In your copy, the records appear word for word and the pictures do not appear at all.

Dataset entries
____________

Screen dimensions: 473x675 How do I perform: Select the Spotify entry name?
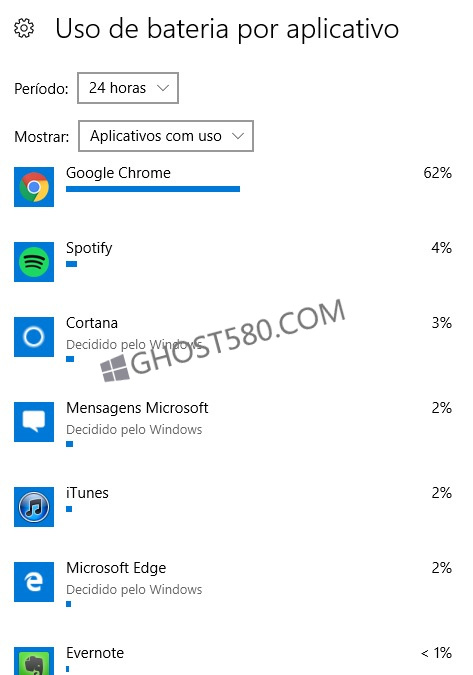89,248
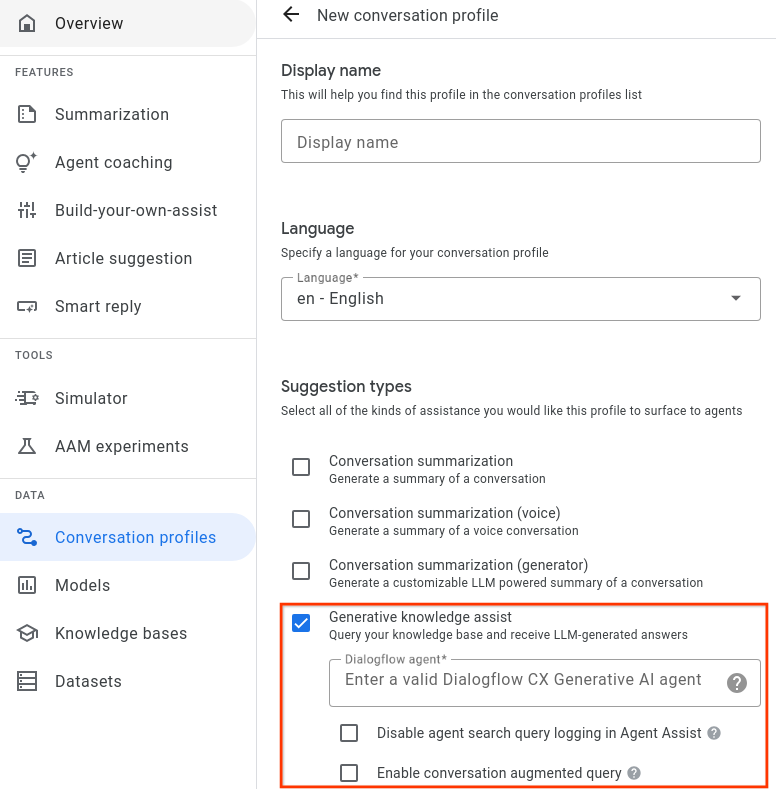Viewport: 776px width, 789px height.
Task: Open the Overview menu item
Action: 89,23
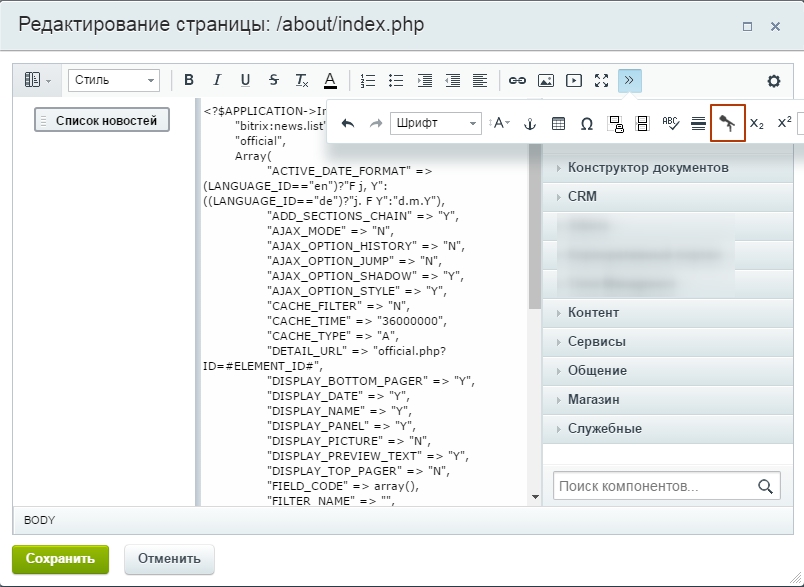
Task: Click the Поиск компонентов search field
Action: 654,487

____________

### TASK ANSWER
Screen dimensions: 473x675 How do I perform: Select the Spotify entry name?
89,248
Viewport: 776px width, 789px height.
Task: Open the Overview menu item
Action: 89,23
Task: Click the Поиск компонентов search field
Action: 654,487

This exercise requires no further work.